Before every remaining Hollywood horror producer catches on to the winning formula, it’s time to officially coin the sketch-comedian-turned-poignant-horror-film-director career arc as the “Jordan Peele Pipeline.”

The Whitest Kids U’ Know founding member Zach Cregger followed in Peele’s footsteps when he went from writing and performing in some of the finest sketch comedy of the 2000s and 2010s to writing and directing one of the best subtly socially minded horror films in recent memory with last year’s Barbarian. The film was a box office and critical success as tastemakers and horror fans alike flocked to its dark humor, its skin-crawling creepiness and its razor sharp storytelling — and the rest of Hollywood has taken note.

Earlier this week, Cregger’s newest horror script, Weapons, went to market in what The Hollywood Reporter described as a “brief but intense bidding war” that ended in New Line Cinema offering Cregger an eight-figure deal for him to produce, write and direct his new film with a guaranteed greenlight, a theatrical release, final cut privileges and a controlling interest in the backend pot.
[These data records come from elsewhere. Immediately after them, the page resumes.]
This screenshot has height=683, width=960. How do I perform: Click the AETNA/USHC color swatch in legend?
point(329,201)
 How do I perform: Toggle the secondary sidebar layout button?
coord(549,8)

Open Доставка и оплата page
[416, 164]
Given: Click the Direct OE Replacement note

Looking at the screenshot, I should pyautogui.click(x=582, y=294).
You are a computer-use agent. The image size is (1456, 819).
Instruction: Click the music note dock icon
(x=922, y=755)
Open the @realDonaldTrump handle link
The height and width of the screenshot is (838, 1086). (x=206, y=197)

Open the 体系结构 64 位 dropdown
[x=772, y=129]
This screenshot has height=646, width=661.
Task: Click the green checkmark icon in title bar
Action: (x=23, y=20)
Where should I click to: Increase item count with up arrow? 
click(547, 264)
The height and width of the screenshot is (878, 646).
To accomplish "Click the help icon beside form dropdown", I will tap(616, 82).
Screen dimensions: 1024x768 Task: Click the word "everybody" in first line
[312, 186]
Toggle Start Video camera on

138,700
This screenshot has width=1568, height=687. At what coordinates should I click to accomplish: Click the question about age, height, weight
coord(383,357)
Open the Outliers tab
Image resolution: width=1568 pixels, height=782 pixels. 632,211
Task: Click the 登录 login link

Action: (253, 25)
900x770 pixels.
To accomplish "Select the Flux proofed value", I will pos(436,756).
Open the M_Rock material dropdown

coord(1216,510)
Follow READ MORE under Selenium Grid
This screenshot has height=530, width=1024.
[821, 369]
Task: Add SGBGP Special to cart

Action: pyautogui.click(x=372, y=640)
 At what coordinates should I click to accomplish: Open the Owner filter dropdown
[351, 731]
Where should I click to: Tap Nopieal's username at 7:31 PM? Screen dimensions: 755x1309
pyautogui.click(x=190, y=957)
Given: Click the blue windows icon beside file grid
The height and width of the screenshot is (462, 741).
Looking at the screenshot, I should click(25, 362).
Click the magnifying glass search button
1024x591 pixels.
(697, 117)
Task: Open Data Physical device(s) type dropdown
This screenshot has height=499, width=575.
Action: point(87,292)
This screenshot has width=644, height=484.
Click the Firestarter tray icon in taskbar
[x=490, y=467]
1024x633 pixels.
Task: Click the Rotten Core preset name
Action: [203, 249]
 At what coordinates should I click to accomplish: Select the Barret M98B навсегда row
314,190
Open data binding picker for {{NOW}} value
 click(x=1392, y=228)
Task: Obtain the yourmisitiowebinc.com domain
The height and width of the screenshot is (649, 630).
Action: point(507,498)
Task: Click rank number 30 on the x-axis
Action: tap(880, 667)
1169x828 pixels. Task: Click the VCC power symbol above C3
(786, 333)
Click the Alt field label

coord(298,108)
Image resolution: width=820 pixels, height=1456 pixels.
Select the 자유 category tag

Thank god they didn’t do the same thing with “Yuppie Indentured Servant.”

Comedy and horror are naturally symbiotic, a concept proven by Get Out, Us and Nope director Peele — films from both genres follow the same rhythm of setup and payoff, they progress plotlines through heightening concepts and raising stakes and they only succeed when writers and director manage to keep their audience on their toes, not knowing what’s coming next. Cregger executed this merger perfectly in Barbarian, creating some of the funniest and scariest moments in film in 2022.

But it’s not just Cregger’s comedic background or his blending of humorous and horror elements that make him an easy comparison to Peele — Barbarian was also an incisive, satirical film that addressed deeply serious social issues related to sexual assault with a deft touch, which is similar to how Peele has incorporated elements of race and class into each of his horror films. Peele also gave Cregger advice during the production of Barbarian, which Cregger vaguely summed up as, “He gave me a crash course on how to handle the inevitable challenges, and that was so valuable.”

Very little is known about Cregger’s upcoming project, but that didn’t stop studios from attempting to buy the script sight-unseen for eight-figure sums before it went to auction. Weapons is described as “an interrelated, multistory horror epic,” and with Cregger’s proven ability to weave disparate storylines into a whole that is more monstrous, sickly funny and intensely engaging than the sum of its parts, that description already has us making Google Alerts for opening night tickets.

With Cregger poised to join Peele as the comedians at the forefront of the so-called “elevated horror” genre, we wonder which popular 2000s sketch comic will become the next politically minded scary movie prodigy. Maybe Bobby Moynihan has a killer script where David S. Pumpkins is an allegory for the dangers of climate change.